| Wars are hard to predict and the economy is hard to predict. There's easy money in the making for those who are sure the oil price is going to continue way up. The blog you reference has inaccuracies. Drones are generally not shot by THAAD is a glaring one. It's very much not 2-3 million dollars to $50k. Helicopter gunships shoot down drones with bullets these days is very common and there are other economic means of bringing them down. Most of the heavy lifting in suppressing these attacks is done by other drones patrolling the skies and attacking anything that tries to fire. Those also don't use extremely expensive munitions. "Iran produces approximately 500 of these drones per day and holds a stockpile estimated at around 80,000 units.". Both these are false today. I'd also question if they were true when Iran was attacked. These figures don't pass the smell test and either way any stockpile is an instant target. Everyone seems to be an expert today. It's obviously not great that the Hormuz straits are more or less closed. We've seen in Yemen that a ragtag force can be massively attacked and still manage to fire at ships on a much larger body of water. That said we didn't really see if they can sustain it for months under heavy attack which is a possible premise here. There are some pipelines bypassing the straits but their capacity is much smaller. It's also about 20% of the world supply so definitely other suppliers can make up for some of the loss at a cost. I'm not an expert. But the current oil price reflects what the experts think best. And that price is still below what it was for about half of 2022. And fluctuating. What will matter is the price over months. |
It's obvious that the author doesn't mean THAAD but Patriot, which are indeed used against drones. You can tell that by the missle cost the author mentions, which is 1/10th of the THAAD missle.

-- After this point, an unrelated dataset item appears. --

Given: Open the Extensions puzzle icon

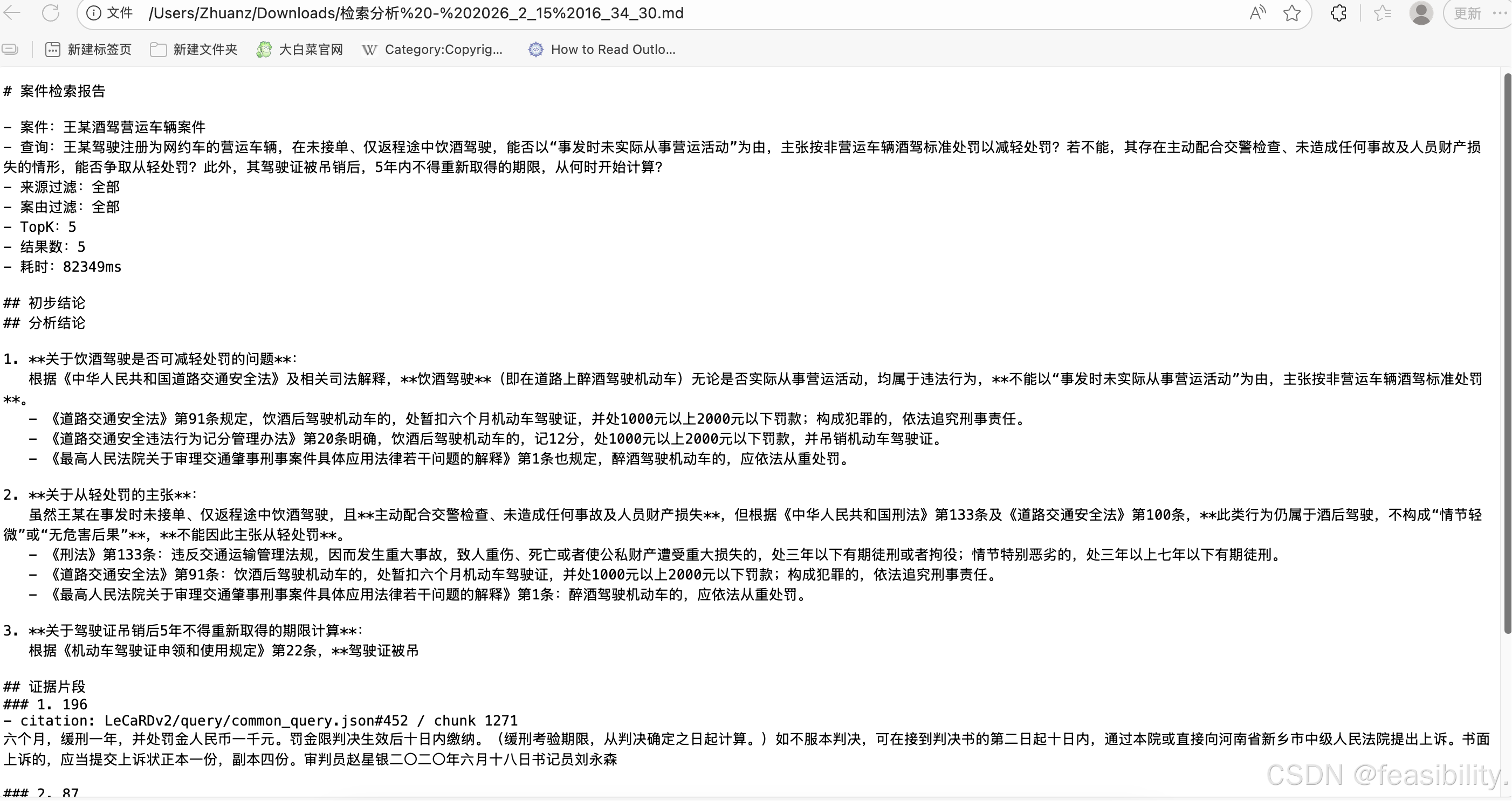Looking at the screenshot, I should 1338,13.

As the argument is a cost effectiveness argument the logic holds, just replace THAAD with Patriot.
Even though Ukraine offered their cost effective solution, they have a war to fight so any serious capacity increase will probably take months if not years and these things are not static and are quickly shaped on the battlefield so the Gulf states and Israel and USA will need to develop talent that is on the battlefield, like Russia and Ukraine did.